* **Selection**:
_ _ _ _ _

# L2250 PTO clutch engagement problem



## CallMeChaz (Oct 4, 2019)

PTO on my recently acquired tractor will not engage with engine running, clutch depressed, gears in neutral, without MAJOR grinding. For now I engage it with engine off, and start the tractor. Works fine with my bush hog, except it will not disengage with the clutch. However I can easily disengage the lever with the tractor running.

I adjusted the main clutch to 1" freeplay--only had about 1/2". No big deal. Operators manual says a dual clutch model can be adjusted through the right side cover of the flywheel housing. First off, I'm not even sure if I HAVE a dual clutch. Lots of conflicting info on that subject for this tractor when I do research.

I don't see the clutch adjustment cover they are talking about (they don't show the dang thing in the manual). There is a football-shaped breather cover in that area, but I didn't pull it off. I'm wondering if the loader mounting hardware is obscuring it--or do I just not have a dual clutch??

1. Does anyone know how I can be sure of the type clutch I actually have?

2. Does anyone know exactly where the adjustment port is for a dual clutch on this tractor and what it looks like?

3. Any advice on how to get the PTO working properly? (I'm not even sure what properly is--I'm used to a PTO that engages as you let the clutch out, before the main clutch engages the flywheel).

Thanks in advance!


----------

_ _ _ _ _

* **Entries**:

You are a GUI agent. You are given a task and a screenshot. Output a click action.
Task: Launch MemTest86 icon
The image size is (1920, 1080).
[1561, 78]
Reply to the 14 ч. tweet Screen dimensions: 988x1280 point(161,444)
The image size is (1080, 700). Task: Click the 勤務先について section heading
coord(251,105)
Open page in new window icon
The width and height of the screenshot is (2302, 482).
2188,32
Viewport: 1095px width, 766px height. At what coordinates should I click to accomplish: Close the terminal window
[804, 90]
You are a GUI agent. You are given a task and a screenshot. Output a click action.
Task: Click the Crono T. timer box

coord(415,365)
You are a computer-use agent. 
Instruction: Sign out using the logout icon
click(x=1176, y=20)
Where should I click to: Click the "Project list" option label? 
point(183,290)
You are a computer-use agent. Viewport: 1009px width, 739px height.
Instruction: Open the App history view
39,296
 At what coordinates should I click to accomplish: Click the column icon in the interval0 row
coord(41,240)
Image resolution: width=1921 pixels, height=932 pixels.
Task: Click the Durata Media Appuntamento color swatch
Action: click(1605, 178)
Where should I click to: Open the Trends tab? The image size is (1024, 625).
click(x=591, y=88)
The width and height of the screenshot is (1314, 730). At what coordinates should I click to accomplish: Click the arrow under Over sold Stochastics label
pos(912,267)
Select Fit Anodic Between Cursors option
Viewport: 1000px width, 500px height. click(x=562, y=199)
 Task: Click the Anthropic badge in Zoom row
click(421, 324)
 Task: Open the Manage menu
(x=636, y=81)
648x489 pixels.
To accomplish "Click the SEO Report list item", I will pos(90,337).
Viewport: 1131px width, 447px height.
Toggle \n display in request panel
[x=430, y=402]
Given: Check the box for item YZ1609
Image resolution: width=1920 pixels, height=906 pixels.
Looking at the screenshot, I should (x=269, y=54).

_ _ _ _ _

* **Exercise goal**: In the L2250 PTO forum thread, list every condition the poster gives under which the PTO will not engage without major grinding.

* **Result below**:
- Engine running
- Clutch depressed
- Gears in neutral